Your intelligent-sounding post does not mask your seemingly complete ignorance for how the scientific process of evolution by natural selection works.
" Natural selection is the gradual process by which biological traits become either more or less common in a population as a function of the effect of inherited traits on the differential reproductive success of organisms interacting with their environment. It is a key mechanism of evolution."
"Variation exists within all populations of organisms. This occurs partly because random mutations occur in the genome of an individual organism, and these mutations can be passed to offspring. Throughout the individuals’ lives, their genomes interact with their environments to cause variations in traits. (The environment of a genome includes the molecular biology in the cell, other cells, other individuals, populations, species, as well as the abiotic environment.) Individuals with certain variants of the trait may survive and reproduce more than individuals with other variants. Therefore the population evolves"

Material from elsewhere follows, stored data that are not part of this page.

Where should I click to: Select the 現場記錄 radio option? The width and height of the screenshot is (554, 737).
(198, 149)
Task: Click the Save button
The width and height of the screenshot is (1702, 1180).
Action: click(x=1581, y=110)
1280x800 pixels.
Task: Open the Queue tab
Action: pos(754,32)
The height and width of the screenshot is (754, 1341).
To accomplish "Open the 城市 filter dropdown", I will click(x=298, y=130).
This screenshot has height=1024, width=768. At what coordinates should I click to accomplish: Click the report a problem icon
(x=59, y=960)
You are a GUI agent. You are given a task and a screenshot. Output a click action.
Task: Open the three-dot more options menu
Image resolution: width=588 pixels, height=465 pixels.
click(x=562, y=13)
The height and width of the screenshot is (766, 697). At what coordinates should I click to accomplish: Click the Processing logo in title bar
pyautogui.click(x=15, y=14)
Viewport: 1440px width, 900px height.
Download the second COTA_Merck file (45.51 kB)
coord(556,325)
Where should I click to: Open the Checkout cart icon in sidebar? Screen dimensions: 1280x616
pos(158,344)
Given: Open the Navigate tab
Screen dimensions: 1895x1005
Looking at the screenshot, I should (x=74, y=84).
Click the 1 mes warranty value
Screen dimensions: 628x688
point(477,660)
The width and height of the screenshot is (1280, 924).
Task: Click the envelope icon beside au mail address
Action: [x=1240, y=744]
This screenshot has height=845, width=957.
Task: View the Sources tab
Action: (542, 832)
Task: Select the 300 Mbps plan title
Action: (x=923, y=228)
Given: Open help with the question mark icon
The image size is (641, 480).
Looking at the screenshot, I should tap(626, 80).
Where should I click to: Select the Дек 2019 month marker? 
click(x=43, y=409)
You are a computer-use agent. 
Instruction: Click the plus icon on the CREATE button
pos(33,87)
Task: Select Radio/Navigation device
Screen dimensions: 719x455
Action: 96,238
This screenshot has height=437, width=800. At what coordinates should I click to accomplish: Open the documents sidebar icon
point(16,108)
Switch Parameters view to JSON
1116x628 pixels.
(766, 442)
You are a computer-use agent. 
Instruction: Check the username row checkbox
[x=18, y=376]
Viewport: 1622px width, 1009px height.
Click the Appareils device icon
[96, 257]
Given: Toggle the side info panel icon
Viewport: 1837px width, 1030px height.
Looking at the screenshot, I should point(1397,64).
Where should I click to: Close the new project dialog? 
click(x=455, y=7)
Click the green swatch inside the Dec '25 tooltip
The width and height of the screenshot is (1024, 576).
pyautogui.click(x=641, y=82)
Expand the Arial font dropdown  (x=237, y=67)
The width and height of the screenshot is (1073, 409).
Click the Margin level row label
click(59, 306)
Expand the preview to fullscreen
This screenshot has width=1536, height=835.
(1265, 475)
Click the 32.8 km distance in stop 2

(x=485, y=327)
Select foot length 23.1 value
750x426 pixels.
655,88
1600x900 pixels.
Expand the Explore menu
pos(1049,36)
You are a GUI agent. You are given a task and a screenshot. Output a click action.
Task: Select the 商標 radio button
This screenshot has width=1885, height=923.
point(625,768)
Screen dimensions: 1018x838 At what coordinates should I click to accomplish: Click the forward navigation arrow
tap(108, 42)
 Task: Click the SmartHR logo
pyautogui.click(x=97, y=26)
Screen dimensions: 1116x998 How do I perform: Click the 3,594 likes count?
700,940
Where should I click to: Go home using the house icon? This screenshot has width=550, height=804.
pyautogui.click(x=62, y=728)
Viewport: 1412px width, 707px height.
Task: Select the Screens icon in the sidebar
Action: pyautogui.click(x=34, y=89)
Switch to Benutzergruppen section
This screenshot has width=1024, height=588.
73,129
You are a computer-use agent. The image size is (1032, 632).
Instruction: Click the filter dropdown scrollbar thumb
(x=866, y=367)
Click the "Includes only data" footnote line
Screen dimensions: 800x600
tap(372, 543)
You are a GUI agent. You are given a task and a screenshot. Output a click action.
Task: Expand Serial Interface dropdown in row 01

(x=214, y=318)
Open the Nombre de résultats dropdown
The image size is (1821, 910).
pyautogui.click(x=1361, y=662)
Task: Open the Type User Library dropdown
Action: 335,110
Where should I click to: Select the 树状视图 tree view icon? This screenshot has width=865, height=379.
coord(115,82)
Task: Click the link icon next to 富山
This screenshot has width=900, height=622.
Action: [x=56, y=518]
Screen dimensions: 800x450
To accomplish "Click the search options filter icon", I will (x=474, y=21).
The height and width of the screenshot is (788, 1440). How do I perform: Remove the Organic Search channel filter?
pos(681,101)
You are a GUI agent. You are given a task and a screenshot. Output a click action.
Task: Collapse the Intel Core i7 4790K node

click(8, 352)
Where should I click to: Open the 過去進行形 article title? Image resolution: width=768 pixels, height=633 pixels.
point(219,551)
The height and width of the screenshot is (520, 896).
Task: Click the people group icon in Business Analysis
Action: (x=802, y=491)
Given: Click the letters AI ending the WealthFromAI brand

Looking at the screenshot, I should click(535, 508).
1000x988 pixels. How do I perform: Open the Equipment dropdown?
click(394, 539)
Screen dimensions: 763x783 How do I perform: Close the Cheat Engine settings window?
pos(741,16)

All a survival trait is, is an evolved trait
slightly different and slightly more advantageous than it's neighbors' traits. Either inner-species or different species compete for the same resource in an ecosystem (e.g. food or living space.) and this trait gives it a slight edge that allows it to out-compete the others. Natural selection does this by metaphorically tinkering with the already existing genome and altering it slightly. Most mutations fail, but occasionally a mutation occurs that is beneficial. The trait may be so minutely different that it only gives an organism a 1% reproductive advantage over the others, and because of exponential growth that trait will spread to the rest of the population.
Quote: The polar bear's wide paws would be a survival trait for bacteria.
This is example is extreme and ludicrous because first a bacteria, over hundreds of millions of years would have to evolve a nervous system, a cardiovascular system, musculoskeletal system etc. just to be able to use the polar bear's paw. Evolutionary change is extraordinarily gradual not rapid and extreme.